Because it is this year’s first federal election, attention must be paid to the March 11 voting to fill a Florida congressional seat vacated by the death in October of Republican C.W. Bill Young, who served in Congress for 43 years. If Democrat Alex Sink wins, the significance will be minimal because she enjoys multiple advantages. Hence if Republican David Jolly prevails, Republicans will construe this as evidence that Barack Obama has become an anvil in the saddle of every Democratic candidate.

Matters are, however, murky. Tip O’Neill’s axiom that “all politics is local” has been rendered anachronistic by the national government that liberals such as O’Neill created. Today’s administrative state touches everyone everywhere, so all politics is partly national. Politics in Florida’s 13th Congressional District today concerns theNational Flood Insurance Program (NFIP).

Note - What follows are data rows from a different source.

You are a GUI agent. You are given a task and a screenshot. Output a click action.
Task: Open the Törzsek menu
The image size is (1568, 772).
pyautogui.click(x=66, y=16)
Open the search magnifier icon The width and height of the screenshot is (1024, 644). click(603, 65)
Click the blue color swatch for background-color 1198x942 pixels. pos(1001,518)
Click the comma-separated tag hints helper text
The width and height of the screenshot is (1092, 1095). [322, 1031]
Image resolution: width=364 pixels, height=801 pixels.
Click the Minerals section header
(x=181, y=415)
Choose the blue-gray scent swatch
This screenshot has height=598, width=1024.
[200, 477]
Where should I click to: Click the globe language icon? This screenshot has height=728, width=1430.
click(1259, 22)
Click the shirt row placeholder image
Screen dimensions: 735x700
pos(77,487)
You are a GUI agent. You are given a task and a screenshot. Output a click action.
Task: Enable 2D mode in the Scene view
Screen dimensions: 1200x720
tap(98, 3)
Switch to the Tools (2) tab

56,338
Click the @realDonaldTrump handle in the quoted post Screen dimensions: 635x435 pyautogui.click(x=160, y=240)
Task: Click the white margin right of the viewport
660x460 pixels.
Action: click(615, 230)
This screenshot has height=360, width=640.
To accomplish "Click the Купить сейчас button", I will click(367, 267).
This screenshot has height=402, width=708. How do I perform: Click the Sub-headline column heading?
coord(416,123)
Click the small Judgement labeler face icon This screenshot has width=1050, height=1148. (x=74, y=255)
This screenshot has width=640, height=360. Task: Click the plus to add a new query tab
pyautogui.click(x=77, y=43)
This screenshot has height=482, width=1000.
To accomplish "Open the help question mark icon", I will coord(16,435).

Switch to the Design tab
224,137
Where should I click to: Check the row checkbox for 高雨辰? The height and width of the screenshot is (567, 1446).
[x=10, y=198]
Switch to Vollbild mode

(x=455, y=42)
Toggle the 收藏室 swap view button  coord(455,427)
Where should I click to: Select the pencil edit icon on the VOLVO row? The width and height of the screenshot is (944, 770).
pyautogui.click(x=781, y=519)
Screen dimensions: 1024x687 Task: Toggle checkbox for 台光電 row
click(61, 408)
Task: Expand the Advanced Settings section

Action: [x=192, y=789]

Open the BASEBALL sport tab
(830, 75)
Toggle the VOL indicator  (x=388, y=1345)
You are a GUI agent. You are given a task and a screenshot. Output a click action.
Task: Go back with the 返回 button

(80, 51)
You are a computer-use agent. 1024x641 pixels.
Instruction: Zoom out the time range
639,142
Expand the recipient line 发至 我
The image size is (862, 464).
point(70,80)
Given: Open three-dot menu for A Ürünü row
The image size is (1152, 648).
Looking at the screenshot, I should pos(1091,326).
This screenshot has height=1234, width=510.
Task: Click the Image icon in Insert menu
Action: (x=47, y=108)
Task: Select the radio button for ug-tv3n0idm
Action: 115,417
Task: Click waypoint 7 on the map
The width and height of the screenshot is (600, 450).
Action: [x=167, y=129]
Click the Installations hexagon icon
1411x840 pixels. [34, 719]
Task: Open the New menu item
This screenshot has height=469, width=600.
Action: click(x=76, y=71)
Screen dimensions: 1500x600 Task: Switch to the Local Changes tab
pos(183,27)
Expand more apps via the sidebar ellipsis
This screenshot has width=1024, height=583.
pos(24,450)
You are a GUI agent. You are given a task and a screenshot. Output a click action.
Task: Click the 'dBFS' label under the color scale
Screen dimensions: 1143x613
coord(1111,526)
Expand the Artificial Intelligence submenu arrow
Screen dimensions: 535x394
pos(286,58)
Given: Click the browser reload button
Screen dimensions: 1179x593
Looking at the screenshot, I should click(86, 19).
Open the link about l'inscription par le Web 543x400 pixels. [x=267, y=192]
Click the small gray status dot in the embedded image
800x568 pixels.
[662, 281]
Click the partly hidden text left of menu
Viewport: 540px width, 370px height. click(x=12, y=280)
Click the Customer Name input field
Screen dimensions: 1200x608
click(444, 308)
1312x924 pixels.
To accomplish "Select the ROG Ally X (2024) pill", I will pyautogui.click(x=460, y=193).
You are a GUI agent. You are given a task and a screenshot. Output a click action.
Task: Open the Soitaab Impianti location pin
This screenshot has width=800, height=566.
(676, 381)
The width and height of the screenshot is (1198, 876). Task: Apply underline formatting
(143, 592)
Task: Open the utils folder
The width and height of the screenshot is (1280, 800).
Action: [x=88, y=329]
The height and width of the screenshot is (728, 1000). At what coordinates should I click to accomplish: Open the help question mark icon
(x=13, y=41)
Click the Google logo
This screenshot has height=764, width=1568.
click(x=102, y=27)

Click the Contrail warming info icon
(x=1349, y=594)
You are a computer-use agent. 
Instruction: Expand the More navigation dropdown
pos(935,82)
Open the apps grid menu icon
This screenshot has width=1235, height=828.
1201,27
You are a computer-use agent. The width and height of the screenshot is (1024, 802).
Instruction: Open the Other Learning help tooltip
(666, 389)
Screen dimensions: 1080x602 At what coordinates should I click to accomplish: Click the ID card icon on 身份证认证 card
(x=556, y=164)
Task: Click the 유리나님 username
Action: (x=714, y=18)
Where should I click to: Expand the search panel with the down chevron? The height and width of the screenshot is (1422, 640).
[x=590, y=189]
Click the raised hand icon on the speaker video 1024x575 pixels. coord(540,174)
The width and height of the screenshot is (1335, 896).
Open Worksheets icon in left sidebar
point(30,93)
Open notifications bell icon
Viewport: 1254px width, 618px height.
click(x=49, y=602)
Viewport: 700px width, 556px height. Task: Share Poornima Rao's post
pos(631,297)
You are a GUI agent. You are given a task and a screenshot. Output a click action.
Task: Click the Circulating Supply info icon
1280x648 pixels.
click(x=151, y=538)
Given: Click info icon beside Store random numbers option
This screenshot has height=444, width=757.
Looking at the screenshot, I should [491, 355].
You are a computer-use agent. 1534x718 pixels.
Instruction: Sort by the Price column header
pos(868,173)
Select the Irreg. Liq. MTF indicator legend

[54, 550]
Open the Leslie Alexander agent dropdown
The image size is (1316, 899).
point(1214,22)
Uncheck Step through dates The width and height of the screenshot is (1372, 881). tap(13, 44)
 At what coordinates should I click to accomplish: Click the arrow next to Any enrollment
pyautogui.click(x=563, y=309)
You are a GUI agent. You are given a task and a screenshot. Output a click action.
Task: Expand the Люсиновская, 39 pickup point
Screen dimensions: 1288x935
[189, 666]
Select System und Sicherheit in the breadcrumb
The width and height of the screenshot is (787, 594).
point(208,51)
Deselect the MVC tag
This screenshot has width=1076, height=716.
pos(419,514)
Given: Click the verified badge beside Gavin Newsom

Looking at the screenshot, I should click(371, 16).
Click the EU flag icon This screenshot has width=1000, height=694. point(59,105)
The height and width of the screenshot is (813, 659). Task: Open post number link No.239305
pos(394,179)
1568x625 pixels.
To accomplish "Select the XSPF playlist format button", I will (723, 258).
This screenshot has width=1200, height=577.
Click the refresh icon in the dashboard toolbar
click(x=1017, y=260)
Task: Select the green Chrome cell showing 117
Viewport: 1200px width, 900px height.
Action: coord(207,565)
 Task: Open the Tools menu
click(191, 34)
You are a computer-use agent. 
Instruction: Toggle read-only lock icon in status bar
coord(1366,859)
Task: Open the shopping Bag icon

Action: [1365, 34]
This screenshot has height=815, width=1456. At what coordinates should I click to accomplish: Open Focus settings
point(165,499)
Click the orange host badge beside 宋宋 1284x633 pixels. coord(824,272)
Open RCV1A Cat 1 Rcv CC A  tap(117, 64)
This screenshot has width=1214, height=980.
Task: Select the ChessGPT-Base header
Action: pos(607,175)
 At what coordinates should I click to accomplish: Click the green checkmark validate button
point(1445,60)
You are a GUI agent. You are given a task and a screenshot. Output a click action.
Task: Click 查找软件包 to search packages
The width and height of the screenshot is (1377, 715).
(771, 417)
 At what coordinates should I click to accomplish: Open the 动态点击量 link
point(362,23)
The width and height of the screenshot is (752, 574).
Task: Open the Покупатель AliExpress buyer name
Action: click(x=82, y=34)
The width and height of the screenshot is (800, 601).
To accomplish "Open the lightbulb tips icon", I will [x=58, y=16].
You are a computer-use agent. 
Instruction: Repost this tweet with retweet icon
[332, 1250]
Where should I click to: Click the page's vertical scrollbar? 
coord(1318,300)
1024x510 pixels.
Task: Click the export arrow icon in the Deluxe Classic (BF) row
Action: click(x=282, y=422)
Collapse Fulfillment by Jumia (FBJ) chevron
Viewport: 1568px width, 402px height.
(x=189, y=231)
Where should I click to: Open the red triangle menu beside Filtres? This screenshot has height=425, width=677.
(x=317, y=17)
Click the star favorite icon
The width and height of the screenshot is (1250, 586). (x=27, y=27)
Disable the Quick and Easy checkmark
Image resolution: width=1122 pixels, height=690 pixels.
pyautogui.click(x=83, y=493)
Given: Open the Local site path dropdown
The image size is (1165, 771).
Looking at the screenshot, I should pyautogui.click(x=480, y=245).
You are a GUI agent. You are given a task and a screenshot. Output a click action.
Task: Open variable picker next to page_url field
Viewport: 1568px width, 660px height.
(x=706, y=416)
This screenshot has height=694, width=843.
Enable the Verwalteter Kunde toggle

Obama carried this Gulf Coast district, a one-county constituency near Tampa, by 8.2 points in 2008 and 5.6 points in 2012. Although Sink hadn’t lived in the districtuntil very recently, she has almost 100 percent name recognition here because she has run statewide, almost winning the governorship in 2010, when she carried the county by 5.7 points. Between 2007 and 2011, she was Florida’s chief financial officer.

After Young died, the national and state Democratic parties moved with more dispatch than seemliness. With a robust disregard for traditional niceties, they moved Sink into the 13th District. Her real home in another county is, Jolly says — he exaggerates — closer to Disney World than to this district’s beaches. They also prevented a primary challenge from anyone who really lives here, thereby allowing Jolly to say that national Democrats decided no local Democrat was qualified to represent the locals.

While Sink rented an apartment and began raising money, Jolly fought a nine-week primary race, from which he emerged on Jan. 14 financially depleted. He worked for Young for many years, which helps his résumé, but then became a Washington lobbyist, which does not. He thinks it should, saying mordantly that politics “is the one industry in which experience and qualifications count against you.” He notes that whoever wins next month will have to run again in November and, if he is running then, the Republican House leadership will want to give him some plums beneficial to his district — perhaps assignment to committees to protect seniors and veterans.

This is a purple but not a polarized district, with 37 percent Democrat and 36 percent Republican. Although the district gave the world the first Hooters restaurant, the district is unusually elderly, white and disapproving of Obamacare. It also is smoldering about the flood insurance program.

The NFIP is yet another entitlement program that is proving to be more durable, and more emblematic of modern America, than Mount Rushmore. The federal government has long subsidized insurance for homeowners who live in coastal areas or flood plains. This entitlement, covering about 5.5 million of America’s 122 million housing units , is necessary because otherwise people would be required to pay the costs of the risks they choose to run for living where they are pleased to live. The NFIP enables the disproportionately wealthy people who own beach properties to socialize their storm losses while keeping private the pleasures of their real estate. The NFIP is another illustration of the entitlement state’s upward distribution of benefits.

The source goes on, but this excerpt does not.